Kurt Russell names cinema’s one and only great actor: “Everybody else runs a distant second”
He may not be remembered as one of the finest thespians ever to grace the silver screen, but anyone who claims that Kurt Russell isn’t a good actor is wrong. According to the man himself, that’s all he – and anyone else, for that matter – will ever be: good and nothing more.
There are good actors, bad actors, mediocre actors, and actors who only ever play themselves, just as terrible actors become superstars and incredible actors never get the fame, fortune, and adulation they deserve. The way Russell sees it, the one thing every performer has in common is that they’ll never be able to achieve genuine greatness.
In general terms, that’s ridiculous. Would anyone look at the likes of Jack Nicholson, Meryl Streep, Robert De Niro, Daniel Day-Lewis, Katharine Hepburn, Denzel Washington, or Laurence Olivier at their peak and think: “Meh, they’re all good, but I wouldn’t call any of them great”? Hopefully not.
After all, those names are touted as some of the best actors in cinema history, because that’s exactly what they are. Nobody carves out that kind of legacy, wins that many awards, or lends their name to so many classics without being incredible at their job, so with all respect to Russell, “good” doesn’t come close to doing them justice, never mind the rest of Hollywood’s icons and legends.
Everyone is entitled to their opinion, though, and Russell has been around the block and back enough times to form one of the most knowledgeable. Not everyone gets to boot Elvis Presley and then become a confidant of Walt Disney within a couple of years when they’re still a kid, but he’s literally grown up in the business and seen generations of talent come and go.
It’s a bold proclamation to make, but Russell stuck to his guns when he stated with the utmost confidence and certainty that no matter how hard any other working actor tried, the best they could ever hope for was to fall into the OK-to-good category because one name was holding the rest of them down.
“I think there’s only one great actor in the world,” he declared to The New York Times. “Marlon Brando. Everybody else runs a distant second to him.” While it’s not an earth-shattering announcement to hear a star call Brando the pinnacle of the entire profession, what about everyone else?

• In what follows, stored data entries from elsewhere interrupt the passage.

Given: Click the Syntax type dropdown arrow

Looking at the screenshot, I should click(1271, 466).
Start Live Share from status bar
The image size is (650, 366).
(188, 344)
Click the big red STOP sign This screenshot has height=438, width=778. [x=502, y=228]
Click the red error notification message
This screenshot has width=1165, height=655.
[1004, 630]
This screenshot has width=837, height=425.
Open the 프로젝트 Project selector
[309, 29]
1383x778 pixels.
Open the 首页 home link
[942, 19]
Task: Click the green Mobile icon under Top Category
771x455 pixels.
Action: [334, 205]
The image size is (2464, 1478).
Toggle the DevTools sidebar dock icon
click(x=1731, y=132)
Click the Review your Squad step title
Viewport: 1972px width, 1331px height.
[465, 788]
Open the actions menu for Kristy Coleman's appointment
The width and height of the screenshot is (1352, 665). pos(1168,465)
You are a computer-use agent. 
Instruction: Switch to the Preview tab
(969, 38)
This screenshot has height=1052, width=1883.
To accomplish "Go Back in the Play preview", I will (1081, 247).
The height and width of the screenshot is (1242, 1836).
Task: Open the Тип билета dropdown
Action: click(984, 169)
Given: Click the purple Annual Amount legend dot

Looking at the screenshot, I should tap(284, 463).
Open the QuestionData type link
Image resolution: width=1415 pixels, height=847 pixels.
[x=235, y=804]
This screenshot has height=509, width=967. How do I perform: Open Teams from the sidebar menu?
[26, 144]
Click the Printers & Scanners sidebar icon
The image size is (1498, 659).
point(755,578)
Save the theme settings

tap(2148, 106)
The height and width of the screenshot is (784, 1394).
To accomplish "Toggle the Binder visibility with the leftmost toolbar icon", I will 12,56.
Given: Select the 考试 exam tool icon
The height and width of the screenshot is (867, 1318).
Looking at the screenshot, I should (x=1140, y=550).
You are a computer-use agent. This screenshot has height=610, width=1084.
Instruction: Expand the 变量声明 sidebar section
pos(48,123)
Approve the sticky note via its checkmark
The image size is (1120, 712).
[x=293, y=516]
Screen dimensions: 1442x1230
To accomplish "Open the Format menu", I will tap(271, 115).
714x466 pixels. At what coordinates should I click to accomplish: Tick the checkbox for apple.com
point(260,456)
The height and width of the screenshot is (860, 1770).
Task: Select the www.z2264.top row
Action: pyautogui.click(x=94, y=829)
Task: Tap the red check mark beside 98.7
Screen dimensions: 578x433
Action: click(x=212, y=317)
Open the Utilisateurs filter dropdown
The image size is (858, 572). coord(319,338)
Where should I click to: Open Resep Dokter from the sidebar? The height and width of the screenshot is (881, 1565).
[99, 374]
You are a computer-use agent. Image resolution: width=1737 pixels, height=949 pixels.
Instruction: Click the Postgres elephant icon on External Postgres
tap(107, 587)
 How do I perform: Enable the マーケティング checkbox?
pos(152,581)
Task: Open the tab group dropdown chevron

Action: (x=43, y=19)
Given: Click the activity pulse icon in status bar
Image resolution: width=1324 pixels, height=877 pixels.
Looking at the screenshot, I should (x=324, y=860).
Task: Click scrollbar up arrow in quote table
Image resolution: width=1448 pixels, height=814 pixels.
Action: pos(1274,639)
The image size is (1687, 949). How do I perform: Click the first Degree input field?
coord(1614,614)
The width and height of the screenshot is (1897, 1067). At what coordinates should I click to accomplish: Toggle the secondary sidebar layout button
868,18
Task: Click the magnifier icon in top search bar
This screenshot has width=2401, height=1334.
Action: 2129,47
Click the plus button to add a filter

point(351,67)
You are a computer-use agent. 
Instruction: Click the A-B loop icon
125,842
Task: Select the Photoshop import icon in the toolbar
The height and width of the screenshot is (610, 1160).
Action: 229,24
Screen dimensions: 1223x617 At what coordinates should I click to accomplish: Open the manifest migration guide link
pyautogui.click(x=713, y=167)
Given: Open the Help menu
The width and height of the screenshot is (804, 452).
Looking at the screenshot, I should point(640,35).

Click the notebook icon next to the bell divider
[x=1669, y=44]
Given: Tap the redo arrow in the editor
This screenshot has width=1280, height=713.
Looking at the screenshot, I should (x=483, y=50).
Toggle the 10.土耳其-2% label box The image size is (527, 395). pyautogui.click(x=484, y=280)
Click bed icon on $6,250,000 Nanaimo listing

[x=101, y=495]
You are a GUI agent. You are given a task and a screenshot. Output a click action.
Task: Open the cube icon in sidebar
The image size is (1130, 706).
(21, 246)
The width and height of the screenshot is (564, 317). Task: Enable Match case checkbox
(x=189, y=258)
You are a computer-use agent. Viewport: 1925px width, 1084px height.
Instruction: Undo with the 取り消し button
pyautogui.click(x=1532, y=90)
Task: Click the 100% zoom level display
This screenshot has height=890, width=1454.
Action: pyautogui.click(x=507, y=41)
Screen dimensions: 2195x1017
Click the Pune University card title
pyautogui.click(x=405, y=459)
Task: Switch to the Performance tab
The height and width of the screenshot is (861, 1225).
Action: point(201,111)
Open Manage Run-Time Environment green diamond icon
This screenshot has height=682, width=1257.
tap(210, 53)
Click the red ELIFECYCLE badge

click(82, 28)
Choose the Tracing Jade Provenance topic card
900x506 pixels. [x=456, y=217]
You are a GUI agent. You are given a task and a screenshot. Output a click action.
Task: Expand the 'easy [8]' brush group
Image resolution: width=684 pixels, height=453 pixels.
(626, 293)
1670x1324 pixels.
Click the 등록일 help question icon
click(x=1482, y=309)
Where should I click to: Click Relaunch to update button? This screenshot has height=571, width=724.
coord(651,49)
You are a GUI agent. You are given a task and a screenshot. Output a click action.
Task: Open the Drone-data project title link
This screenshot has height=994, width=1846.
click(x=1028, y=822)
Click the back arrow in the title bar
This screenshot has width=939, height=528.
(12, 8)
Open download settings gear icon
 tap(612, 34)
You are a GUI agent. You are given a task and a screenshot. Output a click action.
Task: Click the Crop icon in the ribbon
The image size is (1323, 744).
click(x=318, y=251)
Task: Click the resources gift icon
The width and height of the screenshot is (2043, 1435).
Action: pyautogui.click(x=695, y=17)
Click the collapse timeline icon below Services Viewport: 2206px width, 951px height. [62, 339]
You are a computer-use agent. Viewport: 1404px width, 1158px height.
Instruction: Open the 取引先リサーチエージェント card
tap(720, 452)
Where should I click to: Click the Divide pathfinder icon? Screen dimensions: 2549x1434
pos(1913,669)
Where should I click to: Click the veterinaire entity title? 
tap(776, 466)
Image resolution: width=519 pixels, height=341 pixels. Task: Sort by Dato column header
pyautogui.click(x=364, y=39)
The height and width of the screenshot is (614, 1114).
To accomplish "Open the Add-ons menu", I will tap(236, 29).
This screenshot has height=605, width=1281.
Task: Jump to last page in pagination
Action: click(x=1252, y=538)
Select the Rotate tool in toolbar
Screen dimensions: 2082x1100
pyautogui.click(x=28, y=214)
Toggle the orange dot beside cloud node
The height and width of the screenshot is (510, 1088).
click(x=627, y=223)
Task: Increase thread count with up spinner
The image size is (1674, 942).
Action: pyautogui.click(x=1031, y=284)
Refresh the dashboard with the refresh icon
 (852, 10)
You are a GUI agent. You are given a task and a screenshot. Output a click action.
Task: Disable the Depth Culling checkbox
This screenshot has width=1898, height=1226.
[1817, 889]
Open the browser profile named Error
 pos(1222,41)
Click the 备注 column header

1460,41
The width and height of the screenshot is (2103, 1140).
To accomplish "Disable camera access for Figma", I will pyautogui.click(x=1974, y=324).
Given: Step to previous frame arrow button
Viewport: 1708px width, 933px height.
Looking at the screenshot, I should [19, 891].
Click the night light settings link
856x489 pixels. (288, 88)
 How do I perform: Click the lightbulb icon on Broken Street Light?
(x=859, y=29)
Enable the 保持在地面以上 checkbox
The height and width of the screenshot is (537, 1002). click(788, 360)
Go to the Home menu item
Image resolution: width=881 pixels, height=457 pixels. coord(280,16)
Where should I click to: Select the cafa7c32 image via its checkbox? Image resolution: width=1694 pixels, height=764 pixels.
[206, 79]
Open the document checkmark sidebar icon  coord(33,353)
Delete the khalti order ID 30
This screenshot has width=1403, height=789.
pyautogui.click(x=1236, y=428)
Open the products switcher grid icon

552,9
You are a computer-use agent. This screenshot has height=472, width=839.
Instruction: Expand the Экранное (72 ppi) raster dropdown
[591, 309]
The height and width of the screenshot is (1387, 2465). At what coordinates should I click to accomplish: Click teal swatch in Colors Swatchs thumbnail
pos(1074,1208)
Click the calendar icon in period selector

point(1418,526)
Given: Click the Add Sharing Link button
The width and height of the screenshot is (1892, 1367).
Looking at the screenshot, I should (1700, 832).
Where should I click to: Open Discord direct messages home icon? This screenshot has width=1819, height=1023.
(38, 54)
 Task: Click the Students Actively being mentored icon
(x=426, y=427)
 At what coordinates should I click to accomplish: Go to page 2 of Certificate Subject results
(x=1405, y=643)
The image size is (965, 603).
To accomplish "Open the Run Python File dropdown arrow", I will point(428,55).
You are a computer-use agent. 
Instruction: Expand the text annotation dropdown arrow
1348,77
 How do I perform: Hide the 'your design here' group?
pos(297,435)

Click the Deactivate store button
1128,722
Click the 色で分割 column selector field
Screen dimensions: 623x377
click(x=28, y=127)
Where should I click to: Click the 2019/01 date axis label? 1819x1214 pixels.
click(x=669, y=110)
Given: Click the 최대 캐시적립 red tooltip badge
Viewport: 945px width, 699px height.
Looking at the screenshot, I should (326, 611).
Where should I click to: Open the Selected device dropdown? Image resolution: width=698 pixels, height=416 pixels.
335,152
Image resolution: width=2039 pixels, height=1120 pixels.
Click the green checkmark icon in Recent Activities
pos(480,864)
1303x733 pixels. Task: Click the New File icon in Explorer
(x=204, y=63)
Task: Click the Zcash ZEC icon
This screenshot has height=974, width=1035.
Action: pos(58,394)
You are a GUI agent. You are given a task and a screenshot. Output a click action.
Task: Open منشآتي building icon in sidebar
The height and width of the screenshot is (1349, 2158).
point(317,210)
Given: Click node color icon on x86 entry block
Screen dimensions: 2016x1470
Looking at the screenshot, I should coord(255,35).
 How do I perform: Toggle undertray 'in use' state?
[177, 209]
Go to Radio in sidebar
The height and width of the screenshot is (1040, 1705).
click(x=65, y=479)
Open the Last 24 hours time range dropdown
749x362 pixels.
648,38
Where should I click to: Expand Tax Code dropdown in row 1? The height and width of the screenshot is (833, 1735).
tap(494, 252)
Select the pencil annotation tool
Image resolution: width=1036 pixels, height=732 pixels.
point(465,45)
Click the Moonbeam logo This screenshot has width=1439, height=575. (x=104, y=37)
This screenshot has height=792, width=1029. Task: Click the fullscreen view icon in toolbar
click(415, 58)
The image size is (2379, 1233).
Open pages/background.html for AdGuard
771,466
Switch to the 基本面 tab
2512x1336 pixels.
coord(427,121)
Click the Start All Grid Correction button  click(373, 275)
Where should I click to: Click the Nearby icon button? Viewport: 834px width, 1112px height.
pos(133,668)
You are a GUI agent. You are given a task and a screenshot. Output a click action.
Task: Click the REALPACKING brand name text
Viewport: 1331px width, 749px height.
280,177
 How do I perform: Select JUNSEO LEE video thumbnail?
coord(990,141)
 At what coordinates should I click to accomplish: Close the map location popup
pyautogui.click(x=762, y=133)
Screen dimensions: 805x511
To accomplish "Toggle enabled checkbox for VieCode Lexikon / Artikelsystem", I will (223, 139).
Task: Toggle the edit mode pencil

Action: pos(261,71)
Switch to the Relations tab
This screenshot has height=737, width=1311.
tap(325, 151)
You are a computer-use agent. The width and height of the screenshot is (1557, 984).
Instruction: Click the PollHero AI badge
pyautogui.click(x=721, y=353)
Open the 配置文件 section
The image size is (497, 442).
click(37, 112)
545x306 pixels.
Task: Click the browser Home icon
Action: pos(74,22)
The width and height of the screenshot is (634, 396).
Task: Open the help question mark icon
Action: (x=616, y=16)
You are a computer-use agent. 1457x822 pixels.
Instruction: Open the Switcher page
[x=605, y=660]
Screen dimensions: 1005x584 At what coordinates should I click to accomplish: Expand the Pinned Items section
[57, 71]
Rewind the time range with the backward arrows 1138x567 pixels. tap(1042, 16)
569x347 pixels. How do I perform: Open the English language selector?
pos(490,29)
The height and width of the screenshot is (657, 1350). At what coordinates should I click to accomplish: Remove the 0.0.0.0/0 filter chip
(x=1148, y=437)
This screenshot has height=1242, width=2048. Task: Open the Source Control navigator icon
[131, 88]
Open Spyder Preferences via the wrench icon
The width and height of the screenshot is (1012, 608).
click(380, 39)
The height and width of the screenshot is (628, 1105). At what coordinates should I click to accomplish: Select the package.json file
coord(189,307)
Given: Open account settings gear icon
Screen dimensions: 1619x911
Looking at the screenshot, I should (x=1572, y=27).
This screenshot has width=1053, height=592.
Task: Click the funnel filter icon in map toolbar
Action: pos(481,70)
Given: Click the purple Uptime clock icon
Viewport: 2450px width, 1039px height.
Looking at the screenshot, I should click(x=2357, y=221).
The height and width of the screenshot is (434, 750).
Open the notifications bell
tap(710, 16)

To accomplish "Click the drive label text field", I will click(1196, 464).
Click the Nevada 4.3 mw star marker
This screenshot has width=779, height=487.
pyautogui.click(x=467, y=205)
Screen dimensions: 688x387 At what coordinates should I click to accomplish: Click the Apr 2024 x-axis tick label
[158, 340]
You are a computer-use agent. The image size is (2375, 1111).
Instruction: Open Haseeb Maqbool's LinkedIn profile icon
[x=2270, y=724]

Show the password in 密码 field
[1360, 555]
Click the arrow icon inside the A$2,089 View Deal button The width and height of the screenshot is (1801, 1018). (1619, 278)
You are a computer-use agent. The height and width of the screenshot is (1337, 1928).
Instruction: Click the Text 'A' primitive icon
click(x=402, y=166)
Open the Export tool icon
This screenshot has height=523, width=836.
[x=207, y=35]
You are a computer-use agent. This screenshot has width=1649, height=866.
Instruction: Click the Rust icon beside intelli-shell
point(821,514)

To underline the sheer madness at the heart of Russell’s lofty claim, all anyone needs to do is take a glance at the Academy Awards. He called Brando cinema’s only great actor in the summer of 1981, sandwiched between the 53rd and 54th editions of the Oscars.
Some of the names shortlisted for the four acting prizes across those two years are De Niro, Nicholson, Hepburn, Streep, Robert Duvall, Peter O’Toole, Joe Pesci, Paul Newman, Burt Lancaster, Diane Keaton, Jane Fonda, and, most ironically of all, Goldie Hawn. Those are all phenomenal actors who fit seamlessly into the bracket for greatness, despite Russell’s insistence that the rarefied air belongs to Brando and Brando only.